● **Problem to solve**
Check each line of the listing for the word "pixel" and report the ones that have it.

● **Data records**

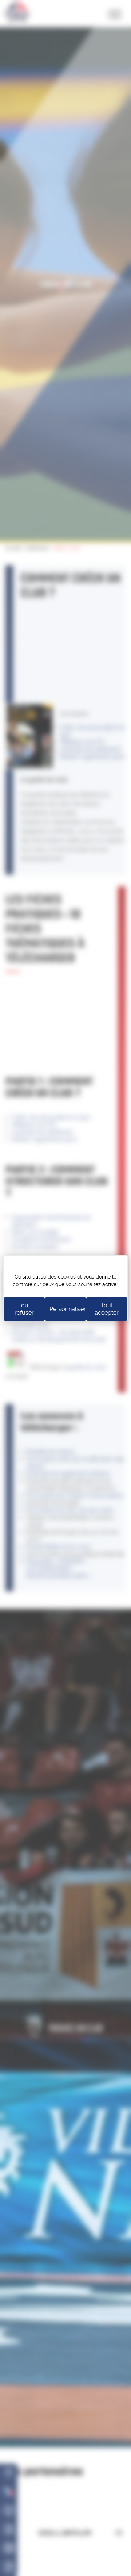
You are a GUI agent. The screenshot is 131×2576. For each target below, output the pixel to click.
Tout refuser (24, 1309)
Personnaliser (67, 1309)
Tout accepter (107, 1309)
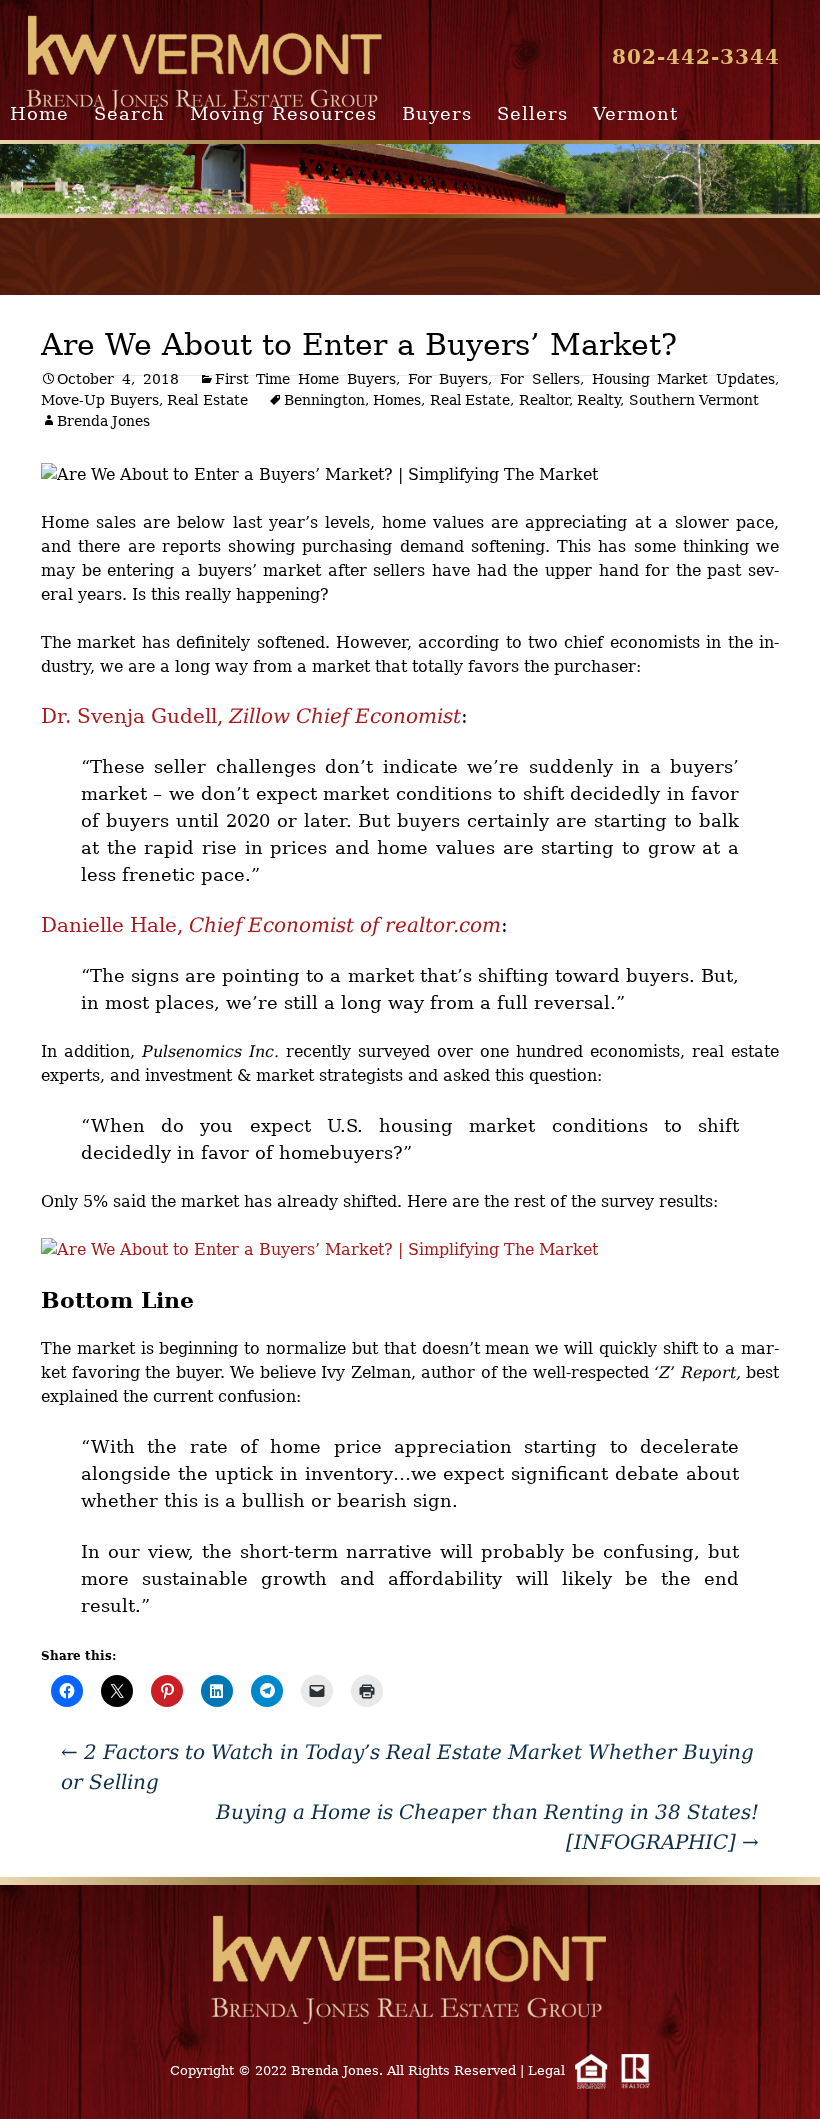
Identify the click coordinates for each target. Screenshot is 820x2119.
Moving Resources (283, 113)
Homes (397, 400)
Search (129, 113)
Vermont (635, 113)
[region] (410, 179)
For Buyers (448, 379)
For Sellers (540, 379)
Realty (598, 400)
* * *
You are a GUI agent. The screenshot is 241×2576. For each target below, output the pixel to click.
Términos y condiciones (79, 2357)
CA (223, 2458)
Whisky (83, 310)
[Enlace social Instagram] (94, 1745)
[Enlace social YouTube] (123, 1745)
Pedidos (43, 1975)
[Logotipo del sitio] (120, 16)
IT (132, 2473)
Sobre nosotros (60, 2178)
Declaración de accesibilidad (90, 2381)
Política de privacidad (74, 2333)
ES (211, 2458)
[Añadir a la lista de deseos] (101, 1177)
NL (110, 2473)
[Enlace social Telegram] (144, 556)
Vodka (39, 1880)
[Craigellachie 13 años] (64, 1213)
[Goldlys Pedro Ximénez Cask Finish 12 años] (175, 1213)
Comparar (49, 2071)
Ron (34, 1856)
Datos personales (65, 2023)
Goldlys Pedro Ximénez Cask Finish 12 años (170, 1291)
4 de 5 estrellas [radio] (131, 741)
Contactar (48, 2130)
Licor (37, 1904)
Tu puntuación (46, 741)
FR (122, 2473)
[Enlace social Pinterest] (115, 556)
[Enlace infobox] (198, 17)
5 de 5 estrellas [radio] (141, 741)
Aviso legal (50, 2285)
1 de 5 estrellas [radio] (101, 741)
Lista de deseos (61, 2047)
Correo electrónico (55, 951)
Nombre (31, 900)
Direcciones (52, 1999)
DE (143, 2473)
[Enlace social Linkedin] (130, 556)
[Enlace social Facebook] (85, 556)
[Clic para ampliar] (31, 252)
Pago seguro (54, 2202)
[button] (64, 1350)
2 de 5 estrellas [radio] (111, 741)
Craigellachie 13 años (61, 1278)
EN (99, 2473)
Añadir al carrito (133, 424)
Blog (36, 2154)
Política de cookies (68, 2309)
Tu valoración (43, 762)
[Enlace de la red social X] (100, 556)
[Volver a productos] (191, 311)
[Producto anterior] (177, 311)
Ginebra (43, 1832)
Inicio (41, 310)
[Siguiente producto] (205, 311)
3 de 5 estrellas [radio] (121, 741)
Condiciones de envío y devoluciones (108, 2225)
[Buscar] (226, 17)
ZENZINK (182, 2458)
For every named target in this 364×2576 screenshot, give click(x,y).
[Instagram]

● **Solution to the problem**
You are a GUI agent. The screenshot is 131×2576. For each target below, output the pixel to click.
You are a GUI agent. The screenshot is 241×2576. For each target below, output the pixel to click.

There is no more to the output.